I'm working with “magnum-v2-123b-Q4_K_L”(based on Mistral Large 2 123B, I also tried “magnum-v2-123b-iQ4_K_M” and “magnum-v2-72b-iQ5_K_M”(based on Qwen2) - same problems there). I noticed that the context shift mechanism with these models is not working properly somehow. When I work with the “Lumimaid-v2(Llama3.1)-70B_Q5_K_M” model with a context size of 24k and a response window of 1k tokens, I can delete even the last few replicas without having to recalculate the entire context. I can work for hours and not recalculate the context at all. But it's different with these models. There, the context is often recalculated completely, even when only a new replica is added. It shouldn't be that way. Sometimes context switching works - I haven't caught the pattern yet. It's very inconvenient, especially compared to the “Lumimaid-v2(Llama3.1)-70B_Q5_K_M” model. I have a 4xTesla P40 and use llamacpp-server and Silly Tavern latest versions.

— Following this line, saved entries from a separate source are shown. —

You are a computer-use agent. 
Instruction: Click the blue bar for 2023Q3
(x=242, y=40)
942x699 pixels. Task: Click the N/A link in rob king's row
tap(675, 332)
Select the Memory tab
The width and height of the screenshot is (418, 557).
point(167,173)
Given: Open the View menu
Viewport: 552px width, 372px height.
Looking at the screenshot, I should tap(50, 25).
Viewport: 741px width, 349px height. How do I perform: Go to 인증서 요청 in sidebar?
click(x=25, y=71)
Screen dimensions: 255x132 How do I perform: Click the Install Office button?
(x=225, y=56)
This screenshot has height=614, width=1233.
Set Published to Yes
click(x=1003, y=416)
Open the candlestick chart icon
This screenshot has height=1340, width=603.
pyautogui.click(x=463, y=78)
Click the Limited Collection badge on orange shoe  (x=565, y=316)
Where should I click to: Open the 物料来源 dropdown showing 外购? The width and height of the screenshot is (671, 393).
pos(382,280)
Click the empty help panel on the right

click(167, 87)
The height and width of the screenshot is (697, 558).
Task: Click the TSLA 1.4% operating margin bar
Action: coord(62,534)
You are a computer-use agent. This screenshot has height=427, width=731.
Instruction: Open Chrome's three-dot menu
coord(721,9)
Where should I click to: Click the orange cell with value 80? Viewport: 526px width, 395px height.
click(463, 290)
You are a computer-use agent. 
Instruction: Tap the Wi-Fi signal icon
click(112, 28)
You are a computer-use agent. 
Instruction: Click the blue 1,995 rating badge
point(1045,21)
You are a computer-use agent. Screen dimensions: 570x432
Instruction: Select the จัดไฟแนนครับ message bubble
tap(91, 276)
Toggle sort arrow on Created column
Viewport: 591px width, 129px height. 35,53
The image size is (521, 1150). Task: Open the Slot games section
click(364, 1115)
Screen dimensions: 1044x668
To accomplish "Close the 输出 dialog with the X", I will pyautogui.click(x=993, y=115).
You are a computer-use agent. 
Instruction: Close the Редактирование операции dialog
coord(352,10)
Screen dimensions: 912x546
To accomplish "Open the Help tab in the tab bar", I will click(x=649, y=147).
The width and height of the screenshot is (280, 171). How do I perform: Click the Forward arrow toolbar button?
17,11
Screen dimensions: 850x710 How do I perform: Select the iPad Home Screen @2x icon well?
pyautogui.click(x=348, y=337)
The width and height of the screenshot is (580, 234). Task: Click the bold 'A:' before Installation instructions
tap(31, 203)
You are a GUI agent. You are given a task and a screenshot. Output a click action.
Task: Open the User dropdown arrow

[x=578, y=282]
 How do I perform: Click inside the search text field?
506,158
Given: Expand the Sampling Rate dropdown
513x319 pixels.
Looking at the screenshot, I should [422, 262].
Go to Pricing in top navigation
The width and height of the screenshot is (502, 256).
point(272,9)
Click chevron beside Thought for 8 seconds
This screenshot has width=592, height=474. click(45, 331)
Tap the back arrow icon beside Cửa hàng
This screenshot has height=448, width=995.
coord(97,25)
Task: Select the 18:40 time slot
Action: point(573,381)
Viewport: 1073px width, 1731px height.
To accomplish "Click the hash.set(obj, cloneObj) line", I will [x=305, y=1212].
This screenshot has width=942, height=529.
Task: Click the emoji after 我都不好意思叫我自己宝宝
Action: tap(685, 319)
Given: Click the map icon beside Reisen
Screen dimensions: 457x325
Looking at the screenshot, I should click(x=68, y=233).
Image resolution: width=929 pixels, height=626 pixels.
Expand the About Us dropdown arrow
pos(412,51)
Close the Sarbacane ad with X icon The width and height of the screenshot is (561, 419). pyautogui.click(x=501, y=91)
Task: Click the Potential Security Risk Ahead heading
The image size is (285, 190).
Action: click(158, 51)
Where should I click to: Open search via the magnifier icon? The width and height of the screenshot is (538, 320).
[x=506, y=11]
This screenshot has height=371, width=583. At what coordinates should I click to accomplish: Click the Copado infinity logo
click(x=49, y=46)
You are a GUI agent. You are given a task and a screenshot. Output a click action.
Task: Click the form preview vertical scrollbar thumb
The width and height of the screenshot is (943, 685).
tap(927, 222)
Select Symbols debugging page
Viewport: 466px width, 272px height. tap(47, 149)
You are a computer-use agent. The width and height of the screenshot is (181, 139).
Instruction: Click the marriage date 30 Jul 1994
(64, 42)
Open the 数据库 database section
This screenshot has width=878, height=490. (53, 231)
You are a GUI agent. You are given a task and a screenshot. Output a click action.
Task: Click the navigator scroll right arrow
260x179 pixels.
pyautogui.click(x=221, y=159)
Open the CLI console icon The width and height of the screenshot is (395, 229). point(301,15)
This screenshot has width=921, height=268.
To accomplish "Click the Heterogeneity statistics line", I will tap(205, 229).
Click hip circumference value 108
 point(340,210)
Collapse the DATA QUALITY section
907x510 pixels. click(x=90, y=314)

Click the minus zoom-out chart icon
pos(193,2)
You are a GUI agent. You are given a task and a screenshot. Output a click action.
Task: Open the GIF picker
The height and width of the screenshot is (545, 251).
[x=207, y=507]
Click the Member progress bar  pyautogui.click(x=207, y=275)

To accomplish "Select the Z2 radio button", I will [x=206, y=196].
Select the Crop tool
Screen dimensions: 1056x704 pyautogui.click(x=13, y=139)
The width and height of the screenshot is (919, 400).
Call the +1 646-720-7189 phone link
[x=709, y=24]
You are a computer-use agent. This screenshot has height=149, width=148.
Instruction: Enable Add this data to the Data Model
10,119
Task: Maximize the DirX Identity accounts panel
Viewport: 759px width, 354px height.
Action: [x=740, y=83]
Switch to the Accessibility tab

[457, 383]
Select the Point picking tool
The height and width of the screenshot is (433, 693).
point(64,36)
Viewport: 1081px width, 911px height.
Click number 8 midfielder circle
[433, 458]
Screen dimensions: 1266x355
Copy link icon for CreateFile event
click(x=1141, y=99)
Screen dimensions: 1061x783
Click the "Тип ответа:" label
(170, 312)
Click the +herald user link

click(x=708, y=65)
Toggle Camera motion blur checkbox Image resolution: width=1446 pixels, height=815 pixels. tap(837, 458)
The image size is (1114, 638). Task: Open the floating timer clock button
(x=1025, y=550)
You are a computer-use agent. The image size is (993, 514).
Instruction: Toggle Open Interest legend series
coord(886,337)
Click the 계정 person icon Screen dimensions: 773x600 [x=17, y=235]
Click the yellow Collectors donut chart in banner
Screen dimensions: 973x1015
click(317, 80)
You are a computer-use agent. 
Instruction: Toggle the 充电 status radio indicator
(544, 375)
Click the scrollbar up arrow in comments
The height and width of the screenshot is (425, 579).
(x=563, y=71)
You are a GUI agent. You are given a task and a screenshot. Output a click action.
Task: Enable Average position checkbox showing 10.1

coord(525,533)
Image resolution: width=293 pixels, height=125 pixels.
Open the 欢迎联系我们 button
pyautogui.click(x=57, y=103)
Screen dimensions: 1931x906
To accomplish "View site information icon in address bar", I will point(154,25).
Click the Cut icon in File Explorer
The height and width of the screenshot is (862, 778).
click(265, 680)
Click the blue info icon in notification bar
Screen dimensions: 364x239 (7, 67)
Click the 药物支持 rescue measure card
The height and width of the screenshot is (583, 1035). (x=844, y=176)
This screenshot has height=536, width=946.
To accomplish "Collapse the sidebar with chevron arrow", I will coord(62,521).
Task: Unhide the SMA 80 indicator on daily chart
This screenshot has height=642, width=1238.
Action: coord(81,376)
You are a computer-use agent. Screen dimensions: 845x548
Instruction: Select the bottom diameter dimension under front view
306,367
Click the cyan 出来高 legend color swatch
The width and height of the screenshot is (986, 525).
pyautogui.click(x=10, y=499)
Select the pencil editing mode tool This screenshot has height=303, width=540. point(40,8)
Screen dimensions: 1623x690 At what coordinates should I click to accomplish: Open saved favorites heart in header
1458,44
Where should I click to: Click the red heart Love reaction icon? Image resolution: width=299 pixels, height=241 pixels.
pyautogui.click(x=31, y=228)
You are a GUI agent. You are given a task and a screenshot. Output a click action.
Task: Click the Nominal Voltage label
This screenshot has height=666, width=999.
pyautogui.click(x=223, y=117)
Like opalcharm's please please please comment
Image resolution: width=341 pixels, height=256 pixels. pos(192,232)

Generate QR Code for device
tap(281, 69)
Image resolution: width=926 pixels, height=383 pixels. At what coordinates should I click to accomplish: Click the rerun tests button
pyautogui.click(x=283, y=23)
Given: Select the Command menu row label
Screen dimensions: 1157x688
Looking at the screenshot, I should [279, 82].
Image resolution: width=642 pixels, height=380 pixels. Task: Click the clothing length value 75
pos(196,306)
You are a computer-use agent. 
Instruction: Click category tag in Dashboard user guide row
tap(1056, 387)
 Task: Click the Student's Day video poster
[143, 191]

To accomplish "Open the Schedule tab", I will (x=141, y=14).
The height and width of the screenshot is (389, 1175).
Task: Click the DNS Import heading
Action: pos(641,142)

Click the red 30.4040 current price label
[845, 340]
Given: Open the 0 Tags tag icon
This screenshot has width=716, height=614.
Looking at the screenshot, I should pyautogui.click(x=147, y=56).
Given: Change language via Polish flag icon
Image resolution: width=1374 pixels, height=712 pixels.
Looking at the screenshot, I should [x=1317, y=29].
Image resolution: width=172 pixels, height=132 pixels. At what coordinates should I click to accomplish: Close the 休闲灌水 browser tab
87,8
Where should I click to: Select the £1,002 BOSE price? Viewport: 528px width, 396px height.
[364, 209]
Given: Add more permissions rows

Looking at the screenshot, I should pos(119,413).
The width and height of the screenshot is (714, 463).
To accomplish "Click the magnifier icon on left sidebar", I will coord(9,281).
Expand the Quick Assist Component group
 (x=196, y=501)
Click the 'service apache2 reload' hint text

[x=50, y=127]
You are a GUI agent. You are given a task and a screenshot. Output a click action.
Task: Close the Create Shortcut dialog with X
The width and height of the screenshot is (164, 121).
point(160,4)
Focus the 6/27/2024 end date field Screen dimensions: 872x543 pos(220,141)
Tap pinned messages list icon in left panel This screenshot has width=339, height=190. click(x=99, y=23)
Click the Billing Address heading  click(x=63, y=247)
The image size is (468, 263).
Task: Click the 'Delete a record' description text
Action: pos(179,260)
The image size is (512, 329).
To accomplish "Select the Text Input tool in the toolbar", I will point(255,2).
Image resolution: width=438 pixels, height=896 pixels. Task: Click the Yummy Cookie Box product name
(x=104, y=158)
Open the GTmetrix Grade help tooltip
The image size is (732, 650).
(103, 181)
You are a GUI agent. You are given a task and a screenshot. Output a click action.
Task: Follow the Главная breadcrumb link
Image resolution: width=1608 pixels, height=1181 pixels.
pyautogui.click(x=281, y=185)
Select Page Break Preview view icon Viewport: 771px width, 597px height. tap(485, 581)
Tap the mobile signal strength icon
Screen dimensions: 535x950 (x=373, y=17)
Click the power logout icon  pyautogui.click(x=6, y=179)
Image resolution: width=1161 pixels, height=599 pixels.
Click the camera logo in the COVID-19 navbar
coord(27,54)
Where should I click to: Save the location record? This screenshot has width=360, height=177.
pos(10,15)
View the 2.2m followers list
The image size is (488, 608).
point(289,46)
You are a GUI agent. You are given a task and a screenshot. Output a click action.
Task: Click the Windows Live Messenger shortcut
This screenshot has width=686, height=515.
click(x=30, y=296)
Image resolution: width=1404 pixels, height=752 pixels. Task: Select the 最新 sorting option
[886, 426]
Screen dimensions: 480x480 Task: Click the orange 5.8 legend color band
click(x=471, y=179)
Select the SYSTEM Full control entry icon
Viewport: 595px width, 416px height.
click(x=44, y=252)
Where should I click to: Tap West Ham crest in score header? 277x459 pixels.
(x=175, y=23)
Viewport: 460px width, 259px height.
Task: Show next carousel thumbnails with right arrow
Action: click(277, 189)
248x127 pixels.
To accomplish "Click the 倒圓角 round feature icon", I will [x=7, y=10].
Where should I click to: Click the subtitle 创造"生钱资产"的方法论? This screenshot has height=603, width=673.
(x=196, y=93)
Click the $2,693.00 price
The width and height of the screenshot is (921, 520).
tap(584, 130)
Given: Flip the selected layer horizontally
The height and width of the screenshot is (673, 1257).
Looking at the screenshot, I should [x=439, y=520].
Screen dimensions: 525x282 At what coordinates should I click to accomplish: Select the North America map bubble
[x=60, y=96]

Links to models: Got a problem: https://huggingface.co/bartowski/magnum-v2-123b-GGUF/tree/main/magnum-v2-123b-Q4_K_L https://huggingface.co/mradermacher/magnum-v2-123b-i1-GGUF https://huggingface.co/mradermacher/magnum-v2-72b-i1-GGUF

There's no problem: https://huggingface.co/mradermacher/Lumimaid-v0.2-70B-GGUF https://huggingface.co/mradermacher/L3.1-70B-Euryale-v2.2-i1-GGUF

Name and Version

llama-server.exe --version version: 3639 (20f1789d) built with MSVC 19.29.30154.0 for x64

What operating system are you seeing the problem on?

Windows

Relevant log output

No response

Aug 29 '24 12:08 Vladonai